▶ **Selected excerpt**
━━━━

# Good music or soup ingredients?



## LFcatface (Nov 21, 2007)

Hi Everyone,

What do you think of this ensemble? I just found out about them, has anybody heard them perform?

http://www.gemueseorchester.org/






-lfcatface


----------



## D Minor (Dec 8, 2007)

Can we 'ave some loop and tommy with that?


----------



## D Minor (Dec 8, 2007)

TC needed three things to become a great forum :

Slang, vegetables, and… Me ! 

Hi, everybody!


----------



## Kurkikohtaus (Oct 22, 2006)

Not bad, very original, good arrangements.

Would be _much_ more intereseting if their clothes were made entirely from vegetables too.


----------



## 4/4player (Nov 17, 2006)

* LOL*

That seems very unique, playing with vegetables...now people won't be able to throw any tomatoes or vegetables if the ensemble "fails" to entertain the audience,lol( Forgive me if I offend anyone, vegetable or professional musician)

━━━━

▶ **Record excerpts**
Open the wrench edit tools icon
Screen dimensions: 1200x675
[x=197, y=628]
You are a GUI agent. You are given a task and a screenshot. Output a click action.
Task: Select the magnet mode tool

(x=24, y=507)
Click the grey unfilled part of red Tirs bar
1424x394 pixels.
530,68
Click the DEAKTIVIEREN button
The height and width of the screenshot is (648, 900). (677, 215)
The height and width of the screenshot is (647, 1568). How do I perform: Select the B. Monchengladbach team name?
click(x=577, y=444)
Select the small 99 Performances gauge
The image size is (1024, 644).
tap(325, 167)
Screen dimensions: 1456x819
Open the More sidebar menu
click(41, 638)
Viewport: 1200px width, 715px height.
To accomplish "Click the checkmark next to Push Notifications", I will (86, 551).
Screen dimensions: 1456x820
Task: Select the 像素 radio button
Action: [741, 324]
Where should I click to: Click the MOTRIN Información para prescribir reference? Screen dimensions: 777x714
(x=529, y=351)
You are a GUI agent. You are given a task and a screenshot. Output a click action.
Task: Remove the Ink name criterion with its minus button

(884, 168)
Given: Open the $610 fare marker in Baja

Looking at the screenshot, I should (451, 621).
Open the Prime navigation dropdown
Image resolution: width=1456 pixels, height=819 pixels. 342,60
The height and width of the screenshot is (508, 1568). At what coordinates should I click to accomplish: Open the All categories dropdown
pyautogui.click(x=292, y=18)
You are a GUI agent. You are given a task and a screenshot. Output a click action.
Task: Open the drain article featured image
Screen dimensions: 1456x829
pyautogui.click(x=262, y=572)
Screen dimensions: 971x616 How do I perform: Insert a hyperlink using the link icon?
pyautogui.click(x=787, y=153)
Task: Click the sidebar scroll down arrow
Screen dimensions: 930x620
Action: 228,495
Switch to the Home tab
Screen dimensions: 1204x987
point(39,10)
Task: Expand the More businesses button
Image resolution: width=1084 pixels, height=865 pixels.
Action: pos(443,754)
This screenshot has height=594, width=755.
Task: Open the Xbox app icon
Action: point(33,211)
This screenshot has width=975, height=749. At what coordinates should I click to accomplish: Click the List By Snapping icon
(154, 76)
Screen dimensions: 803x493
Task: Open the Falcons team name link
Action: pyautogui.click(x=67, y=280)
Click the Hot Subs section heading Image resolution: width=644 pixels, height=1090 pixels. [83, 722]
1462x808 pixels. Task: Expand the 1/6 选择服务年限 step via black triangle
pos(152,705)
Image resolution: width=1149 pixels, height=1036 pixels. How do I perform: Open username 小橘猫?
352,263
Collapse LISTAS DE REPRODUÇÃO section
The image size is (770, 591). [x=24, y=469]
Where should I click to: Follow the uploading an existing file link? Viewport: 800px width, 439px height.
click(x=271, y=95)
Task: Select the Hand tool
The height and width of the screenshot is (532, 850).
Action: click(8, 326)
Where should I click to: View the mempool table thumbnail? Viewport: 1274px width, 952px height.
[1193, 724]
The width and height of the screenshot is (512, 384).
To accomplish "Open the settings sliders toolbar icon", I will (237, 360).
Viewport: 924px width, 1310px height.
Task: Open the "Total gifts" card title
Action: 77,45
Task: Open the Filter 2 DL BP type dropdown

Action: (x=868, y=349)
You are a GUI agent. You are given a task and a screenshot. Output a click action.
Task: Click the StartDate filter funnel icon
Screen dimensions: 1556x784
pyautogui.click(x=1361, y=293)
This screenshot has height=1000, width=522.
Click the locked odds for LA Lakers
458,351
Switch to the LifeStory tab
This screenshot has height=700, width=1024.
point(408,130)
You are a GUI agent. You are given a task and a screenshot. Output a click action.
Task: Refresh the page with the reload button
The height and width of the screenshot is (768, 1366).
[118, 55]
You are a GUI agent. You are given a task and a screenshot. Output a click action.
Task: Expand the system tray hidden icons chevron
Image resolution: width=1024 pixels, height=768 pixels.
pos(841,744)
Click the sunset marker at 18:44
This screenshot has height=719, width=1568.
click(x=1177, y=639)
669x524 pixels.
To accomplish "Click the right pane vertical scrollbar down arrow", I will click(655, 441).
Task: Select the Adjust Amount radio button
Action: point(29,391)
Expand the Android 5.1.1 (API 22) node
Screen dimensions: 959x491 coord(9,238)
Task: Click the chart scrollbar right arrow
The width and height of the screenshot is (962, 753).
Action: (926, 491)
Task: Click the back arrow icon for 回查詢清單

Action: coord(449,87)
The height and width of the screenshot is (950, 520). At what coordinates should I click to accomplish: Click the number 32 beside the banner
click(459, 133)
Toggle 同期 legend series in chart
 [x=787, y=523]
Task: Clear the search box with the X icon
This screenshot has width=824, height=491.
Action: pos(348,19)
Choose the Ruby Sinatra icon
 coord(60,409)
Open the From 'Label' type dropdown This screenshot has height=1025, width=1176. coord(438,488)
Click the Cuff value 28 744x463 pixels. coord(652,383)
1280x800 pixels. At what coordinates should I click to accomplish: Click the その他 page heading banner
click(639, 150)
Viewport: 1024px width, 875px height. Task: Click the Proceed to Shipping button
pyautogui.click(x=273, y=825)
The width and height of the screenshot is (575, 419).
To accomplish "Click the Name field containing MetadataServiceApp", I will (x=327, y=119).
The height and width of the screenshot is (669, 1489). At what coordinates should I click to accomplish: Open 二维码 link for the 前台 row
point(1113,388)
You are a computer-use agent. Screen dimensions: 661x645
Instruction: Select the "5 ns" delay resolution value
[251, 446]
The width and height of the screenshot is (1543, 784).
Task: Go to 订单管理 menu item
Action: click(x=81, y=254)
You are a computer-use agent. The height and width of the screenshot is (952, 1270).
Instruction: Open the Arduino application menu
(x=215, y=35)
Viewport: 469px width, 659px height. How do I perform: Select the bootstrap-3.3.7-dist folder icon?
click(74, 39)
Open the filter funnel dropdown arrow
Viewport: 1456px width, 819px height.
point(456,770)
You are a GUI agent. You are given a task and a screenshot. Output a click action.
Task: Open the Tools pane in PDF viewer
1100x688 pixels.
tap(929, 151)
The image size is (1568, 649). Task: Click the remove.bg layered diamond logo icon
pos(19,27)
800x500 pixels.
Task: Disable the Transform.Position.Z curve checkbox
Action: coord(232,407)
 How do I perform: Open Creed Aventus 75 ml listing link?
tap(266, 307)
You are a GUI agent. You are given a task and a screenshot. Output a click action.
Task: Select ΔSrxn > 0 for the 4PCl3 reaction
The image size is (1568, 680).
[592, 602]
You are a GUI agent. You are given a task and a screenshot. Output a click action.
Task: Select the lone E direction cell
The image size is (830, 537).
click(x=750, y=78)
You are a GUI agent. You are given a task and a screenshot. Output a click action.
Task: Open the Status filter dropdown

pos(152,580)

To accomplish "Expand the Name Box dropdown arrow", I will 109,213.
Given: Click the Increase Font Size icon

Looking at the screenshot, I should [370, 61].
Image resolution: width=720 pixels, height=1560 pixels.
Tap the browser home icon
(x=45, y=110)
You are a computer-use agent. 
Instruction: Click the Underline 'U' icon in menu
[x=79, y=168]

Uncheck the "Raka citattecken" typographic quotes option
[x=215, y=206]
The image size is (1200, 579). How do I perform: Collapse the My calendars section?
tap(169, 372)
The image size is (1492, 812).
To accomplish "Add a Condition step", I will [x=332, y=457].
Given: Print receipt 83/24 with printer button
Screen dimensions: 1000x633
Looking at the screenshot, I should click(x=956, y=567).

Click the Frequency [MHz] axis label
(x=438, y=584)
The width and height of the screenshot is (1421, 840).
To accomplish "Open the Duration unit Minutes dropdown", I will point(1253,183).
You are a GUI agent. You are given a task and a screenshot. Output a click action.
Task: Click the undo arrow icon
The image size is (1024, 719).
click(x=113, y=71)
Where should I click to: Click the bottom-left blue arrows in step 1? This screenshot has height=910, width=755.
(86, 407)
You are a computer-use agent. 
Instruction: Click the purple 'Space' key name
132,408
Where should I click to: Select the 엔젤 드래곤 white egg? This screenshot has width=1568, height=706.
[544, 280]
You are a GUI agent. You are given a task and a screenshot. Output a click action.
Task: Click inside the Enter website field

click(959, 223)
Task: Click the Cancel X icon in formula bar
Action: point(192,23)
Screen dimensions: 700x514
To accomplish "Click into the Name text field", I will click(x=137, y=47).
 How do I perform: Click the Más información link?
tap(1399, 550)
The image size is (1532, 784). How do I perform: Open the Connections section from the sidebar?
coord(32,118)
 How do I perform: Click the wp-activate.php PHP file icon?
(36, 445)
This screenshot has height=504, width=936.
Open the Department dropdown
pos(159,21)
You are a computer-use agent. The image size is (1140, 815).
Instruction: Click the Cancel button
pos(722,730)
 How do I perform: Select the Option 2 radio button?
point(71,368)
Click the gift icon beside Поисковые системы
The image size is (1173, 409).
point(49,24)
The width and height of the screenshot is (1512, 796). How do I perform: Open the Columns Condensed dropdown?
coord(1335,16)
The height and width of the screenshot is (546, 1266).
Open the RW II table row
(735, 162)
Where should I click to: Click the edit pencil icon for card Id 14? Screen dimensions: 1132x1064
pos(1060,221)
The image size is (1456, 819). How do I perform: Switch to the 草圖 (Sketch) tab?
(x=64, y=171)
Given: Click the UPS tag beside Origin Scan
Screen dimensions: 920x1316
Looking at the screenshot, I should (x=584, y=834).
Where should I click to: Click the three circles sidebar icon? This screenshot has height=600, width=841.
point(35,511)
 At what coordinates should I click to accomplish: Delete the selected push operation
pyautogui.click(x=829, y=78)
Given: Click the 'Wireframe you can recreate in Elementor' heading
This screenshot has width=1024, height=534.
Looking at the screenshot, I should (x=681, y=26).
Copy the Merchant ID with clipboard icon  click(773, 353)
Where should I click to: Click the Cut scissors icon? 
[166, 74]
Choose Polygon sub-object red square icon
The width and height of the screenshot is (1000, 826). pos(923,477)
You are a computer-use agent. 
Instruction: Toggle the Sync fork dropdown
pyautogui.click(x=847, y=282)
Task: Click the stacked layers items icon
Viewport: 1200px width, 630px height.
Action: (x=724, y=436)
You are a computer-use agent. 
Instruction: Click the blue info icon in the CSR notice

━━━━

▶ **Given exercise**
Copy out the full forum thread "Good music or soup ingredients?" word for word, keeping every line the same.

▶ **Written response**
# Good music or soup ingredients?



## LFcatface (Nov 21, 2007)

Hi Everyone,

What do you think of this ensemble? I just found out about them, has anybody heard them perform?

http://www.gemueseorchester.org/






-lfcatface


----------



## D Minor (Dec 8, 2007)

Can we 'ave some loop and tommy with that?


----------



## D Minor (Dec 8, 2007)

TC needed three things to become a great forum :

Slang, vegetables, and… Me ! 

Hi, everybody!


----------



## Kurkikohtaus (Oct 22, 2006)

Not bad, very original, good arrangements.

Would be _much_ more intereseting if their clothes were made entirely from vegetables too.


----------



## 4/4player (Nov 17, 2006)

* LOL*

That seems very unique, playing with vegetables...now people won't be able to throw any tomatoes or vegetables if the ensemble "fails" to entertain the audience,lol( Forgive me if I offend anyone, vegetable or professional musician)